- Opening Delimiter -

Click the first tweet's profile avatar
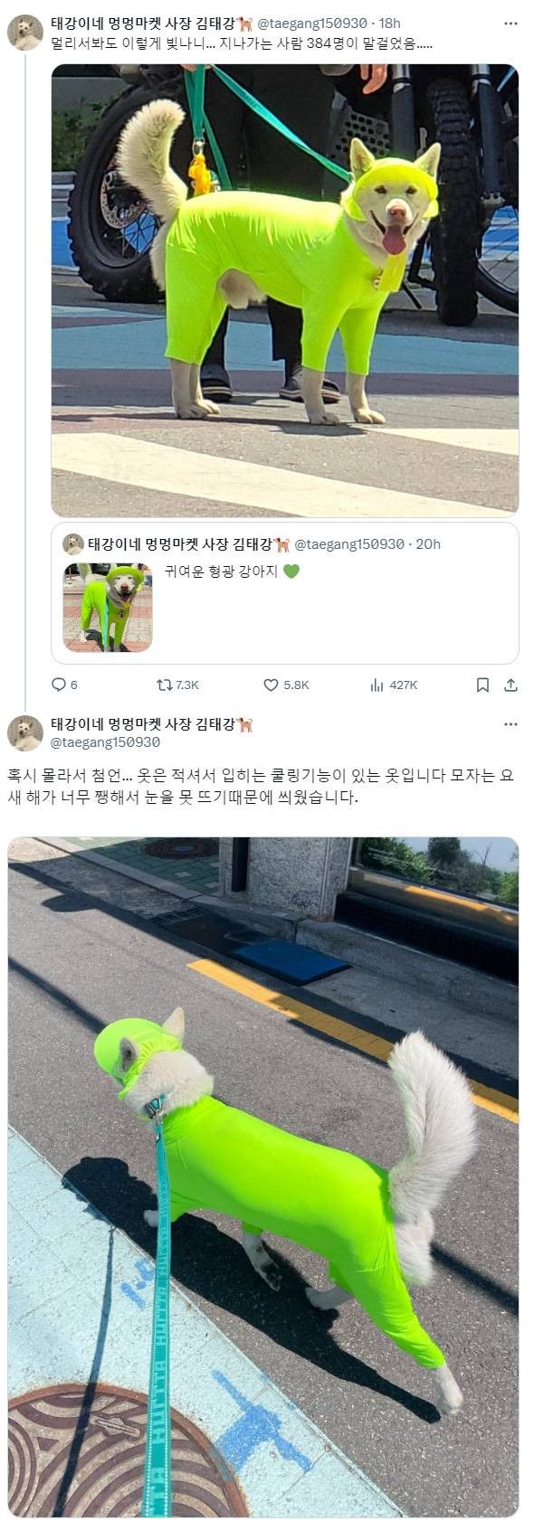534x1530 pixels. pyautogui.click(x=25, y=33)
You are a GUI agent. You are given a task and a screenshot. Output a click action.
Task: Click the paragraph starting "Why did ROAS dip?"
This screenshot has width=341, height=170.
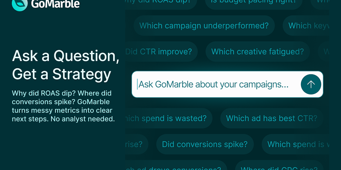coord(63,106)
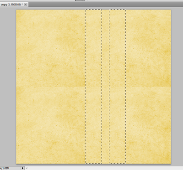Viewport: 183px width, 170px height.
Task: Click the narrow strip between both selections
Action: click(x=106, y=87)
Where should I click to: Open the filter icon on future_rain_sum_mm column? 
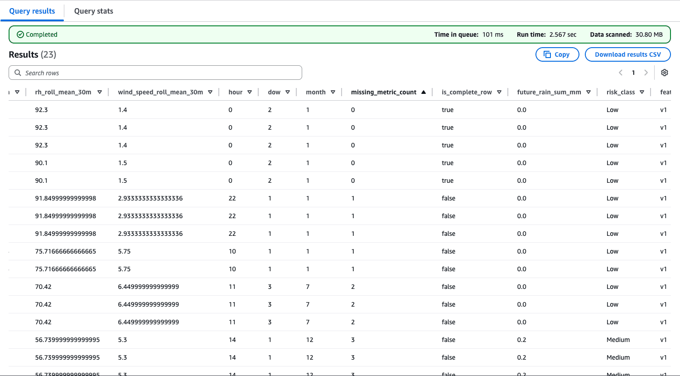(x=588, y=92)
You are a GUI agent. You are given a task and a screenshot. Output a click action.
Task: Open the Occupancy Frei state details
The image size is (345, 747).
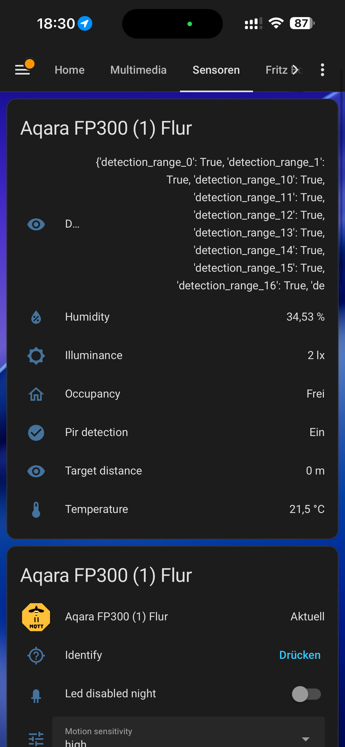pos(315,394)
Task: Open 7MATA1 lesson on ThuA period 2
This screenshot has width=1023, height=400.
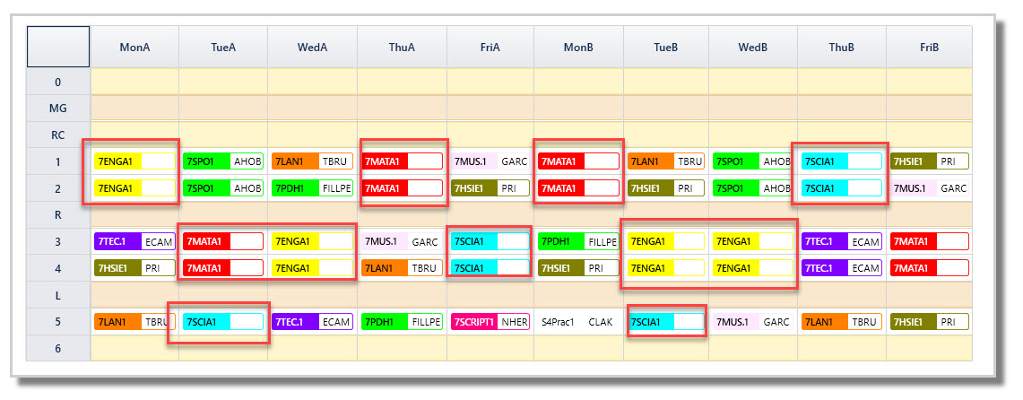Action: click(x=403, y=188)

- Closing Delimiter -

* _INSTRUCTIONS FOR THE TASK_:
Your task is to restate word for word the lines from the one containing "The image size is (345, 747)." through the last line of the data, both ends included, with no pictures.

* _OUTPUT FOR THIS EXERCISE_:
The image size is (345, 747).
pos(315,394)
Task: Open 7MATA1 lesson on ThuA period 2
This screenshot has width=1023, height=400.
Action: click(x=403, y=188)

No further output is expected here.